■ **DESCRIPTION OF THE TASK**
A single number is the required answer: the count of lines in the listing below that hold the string "computer".
(INPUT FOR THIS TASK Opens)
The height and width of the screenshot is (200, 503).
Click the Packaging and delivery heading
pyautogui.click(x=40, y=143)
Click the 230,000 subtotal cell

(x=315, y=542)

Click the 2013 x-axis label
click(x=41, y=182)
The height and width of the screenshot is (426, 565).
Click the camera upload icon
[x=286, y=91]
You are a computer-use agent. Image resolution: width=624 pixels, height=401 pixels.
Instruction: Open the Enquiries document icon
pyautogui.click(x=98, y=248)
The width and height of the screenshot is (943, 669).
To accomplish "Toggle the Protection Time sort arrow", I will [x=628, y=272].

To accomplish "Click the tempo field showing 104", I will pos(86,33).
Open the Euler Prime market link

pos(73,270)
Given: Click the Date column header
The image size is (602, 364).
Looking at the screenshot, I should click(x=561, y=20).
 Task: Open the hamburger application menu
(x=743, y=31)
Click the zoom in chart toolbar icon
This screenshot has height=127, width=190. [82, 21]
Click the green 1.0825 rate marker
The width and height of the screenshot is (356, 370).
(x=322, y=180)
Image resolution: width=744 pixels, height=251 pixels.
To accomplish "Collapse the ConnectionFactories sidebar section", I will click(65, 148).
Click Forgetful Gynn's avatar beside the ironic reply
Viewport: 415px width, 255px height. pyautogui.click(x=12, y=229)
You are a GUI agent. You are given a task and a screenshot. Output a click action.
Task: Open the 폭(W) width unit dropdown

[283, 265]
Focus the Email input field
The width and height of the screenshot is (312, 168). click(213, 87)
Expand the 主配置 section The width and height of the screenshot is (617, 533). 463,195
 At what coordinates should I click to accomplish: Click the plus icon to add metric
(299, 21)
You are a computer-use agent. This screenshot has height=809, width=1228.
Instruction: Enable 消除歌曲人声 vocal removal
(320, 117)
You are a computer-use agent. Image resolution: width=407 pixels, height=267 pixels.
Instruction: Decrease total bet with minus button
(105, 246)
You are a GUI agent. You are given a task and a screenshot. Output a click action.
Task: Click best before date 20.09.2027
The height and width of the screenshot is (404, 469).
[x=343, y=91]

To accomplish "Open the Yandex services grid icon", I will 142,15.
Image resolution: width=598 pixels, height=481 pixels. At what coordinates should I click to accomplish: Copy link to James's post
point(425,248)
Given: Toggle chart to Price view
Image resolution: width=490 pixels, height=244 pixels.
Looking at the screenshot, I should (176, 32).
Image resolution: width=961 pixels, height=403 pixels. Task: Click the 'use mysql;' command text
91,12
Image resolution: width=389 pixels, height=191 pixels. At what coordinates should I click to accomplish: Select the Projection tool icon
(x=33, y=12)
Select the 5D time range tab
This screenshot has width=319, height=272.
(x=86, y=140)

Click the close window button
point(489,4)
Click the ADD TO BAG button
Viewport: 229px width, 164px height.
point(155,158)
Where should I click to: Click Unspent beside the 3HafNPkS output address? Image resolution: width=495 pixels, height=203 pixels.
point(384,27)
(INPUT FOR THIS TASK Closes)
■ **ANSWER SPACE**
3